Fig. 1. TRA2A associates with vRNP.

(A and B) A549 cells were infected with either the YS (A) or the PR8 (B) virus at a multiplicity of infection (MOI) of 0.01 for 24 hours; cell lysates were immunoprecipitated with an anti-TRA2A antibody or the control immunoglobulin G (IgG) and then analyzed by Western blotting. GAPDH, glyceraldehyde-3-phosphate dehydrogenase. (C) A549 cells were infected with the YS or PR8 virus at an MOI of 5. At 4 hours post-infection (hpi), cells were subjected to RNA FISH combined with immunofluorescence to detect M vRNA and TRA2A protein. Scale bars, 10 μm. DAPI, 4′,6′-diamidino-2-phenylindole. (D) A549 cells were infected with either YS or PR8 virus at an MOI of 0.01. At 24 hpi, cells were fixed and analyzed for the colocalization of TRA2A with NP. Scale bars, 20 μm. (E and F) Human embryonic kidney (HEK) 293T cells were transfected with the indicated plasmids for 24 hours.
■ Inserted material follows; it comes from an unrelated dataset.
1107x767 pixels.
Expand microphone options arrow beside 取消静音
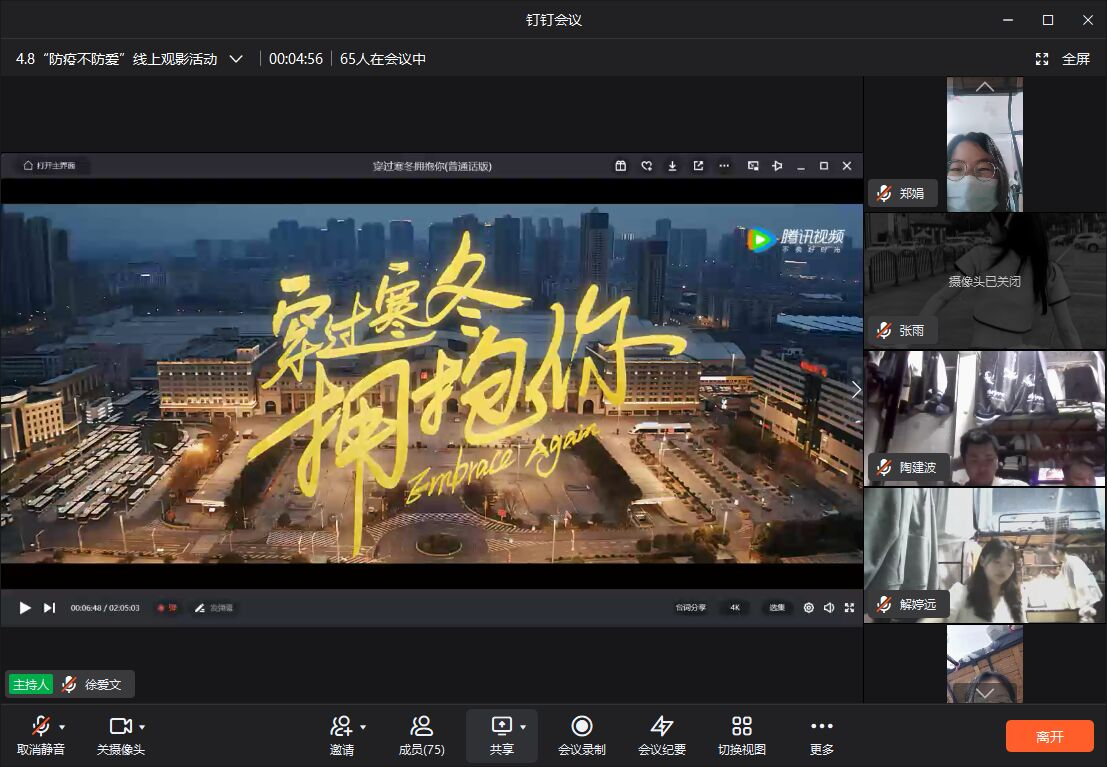(x=62, y=727)
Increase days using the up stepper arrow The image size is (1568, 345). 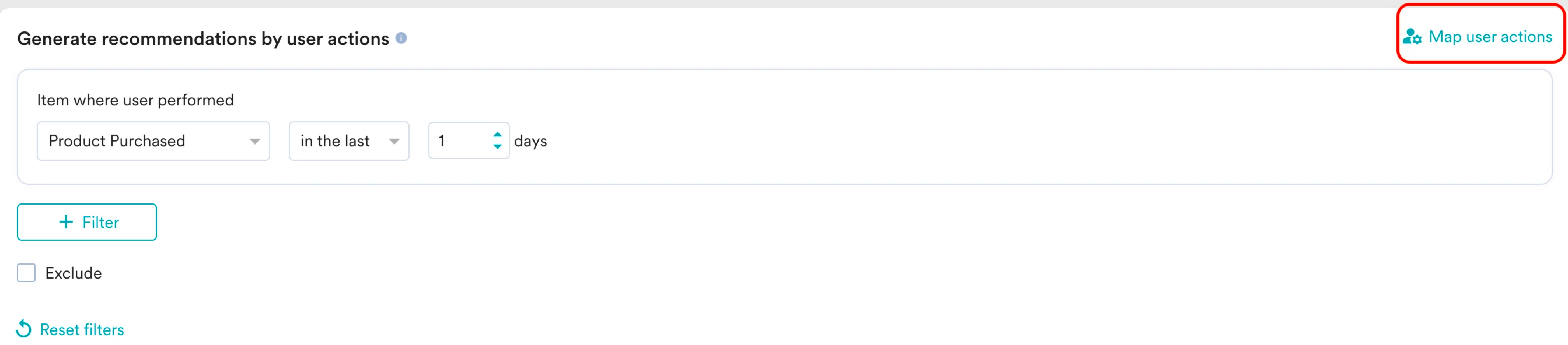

The cell lysates were treated with or without 100 U of ribonuclease A (RNase A) at 37°C for 1 hour. CoIP assay was performed using an anti-Flag antibody and analyzed by Western blotting. (G and H) HEK 293T cells were transfected with the indicated plasmids for 24 hours. Cell lysates were immunoprecipitated with an anti-hemagglutinin (HA) antibody and then analyzed by Western blotting.